Le peso mexicain chute fortement par rapport au dollar américain le vendredi en raison d’une impulsion de risque négative due à des spéculations sur une attaque imminente de l’Iran contre Israël. Aux côtés de commentaires étonnamment hawkish de la présidente de la Réserve fédérale de Boston, Susan Collins, ces inquiétudes ont déraillé la devise des marchés émergents, qui pourrait terminer la semaine en baisse. L’USD/MXN se négocie à 16,68, après avoir atteint un creux quotidien de 16,40, en hausse de 1,50%.
Les actions américaines chutent alors que le sentiment se détériore. Selon CBS News, Israël se prépare à une attaque directe sur son territoire par l’Iran en représailles à une frappe ayant tué sept officiers militaires iraniens il y a deux semaines.

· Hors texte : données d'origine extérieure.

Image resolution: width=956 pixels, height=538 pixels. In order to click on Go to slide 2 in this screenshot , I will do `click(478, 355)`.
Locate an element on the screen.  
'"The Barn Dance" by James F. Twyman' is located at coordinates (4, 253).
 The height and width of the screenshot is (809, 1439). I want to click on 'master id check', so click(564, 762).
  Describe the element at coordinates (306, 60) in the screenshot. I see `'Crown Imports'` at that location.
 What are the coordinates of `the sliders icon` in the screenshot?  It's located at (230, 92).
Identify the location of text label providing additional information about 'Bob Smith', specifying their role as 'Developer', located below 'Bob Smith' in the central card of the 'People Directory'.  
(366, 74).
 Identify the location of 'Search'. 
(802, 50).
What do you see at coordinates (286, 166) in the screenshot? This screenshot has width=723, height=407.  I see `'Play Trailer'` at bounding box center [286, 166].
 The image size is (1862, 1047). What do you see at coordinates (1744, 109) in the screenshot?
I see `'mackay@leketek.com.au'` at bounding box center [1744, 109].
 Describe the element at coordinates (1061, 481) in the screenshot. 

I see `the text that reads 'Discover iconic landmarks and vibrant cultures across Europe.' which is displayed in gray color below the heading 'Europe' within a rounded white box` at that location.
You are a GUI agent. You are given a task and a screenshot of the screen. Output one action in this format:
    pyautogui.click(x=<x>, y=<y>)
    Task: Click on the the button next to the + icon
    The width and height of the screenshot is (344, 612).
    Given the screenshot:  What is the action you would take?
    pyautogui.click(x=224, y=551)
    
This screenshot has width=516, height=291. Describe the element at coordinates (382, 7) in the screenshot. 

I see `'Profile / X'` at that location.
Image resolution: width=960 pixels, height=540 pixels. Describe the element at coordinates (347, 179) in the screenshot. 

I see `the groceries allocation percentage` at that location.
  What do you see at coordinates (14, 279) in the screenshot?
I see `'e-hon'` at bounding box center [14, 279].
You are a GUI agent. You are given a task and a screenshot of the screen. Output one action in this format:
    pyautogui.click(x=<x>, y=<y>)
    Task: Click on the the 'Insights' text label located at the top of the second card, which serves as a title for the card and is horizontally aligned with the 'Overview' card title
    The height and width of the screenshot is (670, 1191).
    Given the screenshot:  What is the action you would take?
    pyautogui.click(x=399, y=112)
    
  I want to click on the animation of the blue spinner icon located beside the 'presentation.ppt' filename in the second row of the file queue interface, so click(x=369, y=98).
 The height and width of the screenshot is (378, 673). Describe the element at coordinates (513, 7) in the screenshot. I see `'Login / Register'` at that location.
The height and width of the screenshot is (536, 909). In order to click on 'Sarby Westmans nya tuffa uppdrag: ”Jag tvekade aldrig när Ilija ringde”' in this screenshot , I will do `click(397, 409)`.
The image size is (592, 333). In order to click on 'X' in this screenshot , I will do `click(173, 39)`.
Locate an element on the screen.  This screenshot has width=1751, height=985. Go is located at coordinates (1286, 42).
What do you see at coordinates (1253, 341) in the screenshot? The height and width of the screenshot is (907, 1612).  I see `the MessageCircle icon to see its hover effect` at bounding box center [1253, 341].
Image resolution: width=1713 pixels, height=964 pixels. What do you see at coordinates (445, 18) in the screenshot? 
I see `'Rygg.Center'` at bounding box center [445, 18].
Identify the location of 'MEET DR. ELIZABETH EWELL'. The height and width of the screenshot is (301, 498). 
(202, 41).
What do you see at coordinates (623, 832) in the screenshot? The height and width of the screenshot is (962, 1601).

Par ailleurs, la présidente de la Fed de Boston, Susan Collins, a déclaré qu’en raison des derniers chiffres de l’inflation, elle s’attend à ce que la Réserve fédérale (Fed) effectue sa première coupe de taux plus tard que précédemment envisagé. Elle a ajouté qu’elle prévoit deux baisses de taux cette année au lieu des trois prévues dans le Résumé des projections économiques du Comité de politique monétaire (FOMC).
**ÉCONOMIE MEXICAINE**
– MEXIQUE DEPREE CONTRE LE DOLLAR AMÉRICAIN, AMID PRÉOCCUPATIONS GÉOPOLITIQUES PLUS ÉLEVÉES, DISCUSSIONS DE LA FED
– NOUVELLES
– L’État de la situation économique au Mexique a été relativement calme le vendredi, bien que des données cruciales aient été révélées au cours de la semaine. Le mardi, l’indice des prix à la consommation (IPC) du Mexique a continué sa tendance à la désinflation, avec à la fois l’IPC global et l’IPC de base ralentissant mensuellement et annuellement. Cela a soutenu la décision de la Banque du Mexique (Banxico) de réduire les taux d’intérêt le 21 mars, bien que l’IPC annuel ait légèrement dépassé les attentes.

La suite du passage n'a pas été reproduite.